1.2. A herança imperial: visões do poder moderador sob a monarquia.

Tendo em vista a grade dos três institutos referidos na seção anterior, que reivindicam para suas titulares a condição de “moderadores”, se torna possível examinar as diferentes lógicas teóricas e doutrinárias do problema do poder moderador na história constitucional brasileira. No que diz respeito ao ângulo da excepcionalidade, a Constituição do Império do Brasil de 25 de março de 1824 previa, em seu artigo 179 XXXV, a possibilidade de suspensão das garantias constitucionais pelo Poder Legislativo em casos de rebelião ou invasão estrangeira e, em sua ausência, em caso de perigo iminente, pelo Executivo.

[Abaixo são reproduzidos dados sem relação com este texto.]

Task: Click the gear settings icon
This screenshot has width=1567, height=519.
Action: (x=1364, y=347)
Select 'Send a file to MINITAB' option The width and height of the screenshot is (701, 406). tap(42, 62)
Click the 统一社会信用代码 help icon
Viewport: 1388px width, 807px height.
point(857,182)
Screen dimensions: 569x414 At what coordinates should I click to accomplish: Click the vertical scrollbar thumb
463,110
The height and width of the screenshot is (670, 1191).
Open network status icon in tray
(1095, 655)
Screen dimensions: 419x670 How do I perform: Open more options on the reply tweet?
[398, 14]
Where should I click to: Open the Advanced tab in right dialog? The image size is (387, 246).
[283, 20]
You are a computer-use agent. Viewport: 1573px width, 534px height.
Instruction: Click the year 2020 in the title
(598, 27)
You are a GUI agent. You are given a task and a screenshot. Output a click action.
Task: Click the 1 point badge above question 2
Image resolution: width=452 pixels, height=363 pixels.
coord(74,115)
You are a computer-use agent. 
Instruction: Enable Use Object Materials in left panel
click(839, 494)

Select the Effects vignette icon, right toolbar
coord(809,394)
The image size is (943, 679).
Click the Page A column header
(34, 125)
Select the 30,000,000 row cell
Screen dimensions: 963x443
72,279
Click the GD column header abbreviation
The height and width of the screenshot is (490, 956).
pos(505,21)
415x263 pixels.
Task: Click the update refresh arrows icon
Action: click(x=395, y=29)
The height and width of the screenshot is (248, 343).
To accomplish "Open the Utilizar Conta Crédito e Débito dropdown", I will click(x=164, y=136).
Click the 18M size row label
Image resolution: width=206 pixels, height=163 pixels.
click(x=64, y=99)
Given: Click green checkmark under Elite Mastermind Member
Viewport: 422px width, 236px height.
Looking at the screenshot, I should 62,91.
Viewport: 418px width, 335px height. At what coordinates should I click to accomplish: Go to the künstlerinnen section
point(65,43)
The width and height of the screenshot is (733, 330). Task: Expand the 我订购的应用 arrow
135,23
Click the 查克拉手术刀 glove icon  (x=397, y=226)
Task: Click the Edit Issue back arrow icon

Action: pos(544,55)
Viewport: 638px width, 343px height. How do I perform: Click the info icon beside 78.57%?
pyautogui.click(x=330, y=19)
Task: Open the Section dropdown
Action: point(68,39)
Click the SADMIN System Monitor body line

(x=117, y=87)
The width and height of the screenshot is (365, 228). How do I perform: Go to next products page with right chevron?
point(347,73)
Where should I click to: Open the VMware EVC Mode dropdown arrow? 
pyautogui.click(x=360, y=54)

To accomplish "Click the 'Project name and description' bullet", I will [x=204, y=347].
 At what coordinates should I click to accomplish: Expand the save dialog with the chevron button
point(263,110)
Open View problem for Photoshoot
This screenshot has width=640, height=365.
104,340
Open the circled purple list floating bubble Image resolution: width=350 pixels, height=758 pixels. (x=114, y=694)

Era definido pelo principal constitucionalista do Império, o marquês de São Vicente, como “um ato anormal, que atesta que a sociedade se acha em posição extraordinária, e tal que demanda meios fora do comum ou regulares” (São Vicente, 2002:522). Foi o ministro da Justiça de 1842, Paulino José Soares de Sousa, futuro visconde do Uruguai, que explicou a racionalidade do estado de exceção no período imperial: “O poder, quando suspende as garantias, exerce uma ditadura” (ACD, 7/2/1843). Mas ela justificava-se por seus fins constitucionais. Era porque amava a liberdade que o governo deveria “empregar todos os meios para salvar o país do espírito revolucionário, porque este produz a anarquia e a anarquia destrói, mata a liberdade, a qual somente pode prosperar com a ordem” (In: Sousa, 1944:163).

A estabilidade do reinado de Dom Pedro II foi garantida, do ponto de vista institucional, pelo Poder Moderador inspirado na doutrina liberal de Benjamin Constant. Na forma de um quarto poder de caráter arbitral, de competência privativa do chefe do Estado, ele tinha por principais funções dissolver a Câmara dos Deputados, nomear e demitir ministros e escolher senadores provinciais a partir das listas dos mais votados. O exercício do Poder Moderador dependia da oitiva do Conselho de Estado que, além de aconselhá-lo politicamente, auxiliava os gabinetes no âmbito administrativo dando pareceres em matéria de relações exteriores, justiça, guerra, fazenda etc. – e preparando projetos de leis, na qualidade de “cérebro da monarquia” (Guandalini Jr., 2016).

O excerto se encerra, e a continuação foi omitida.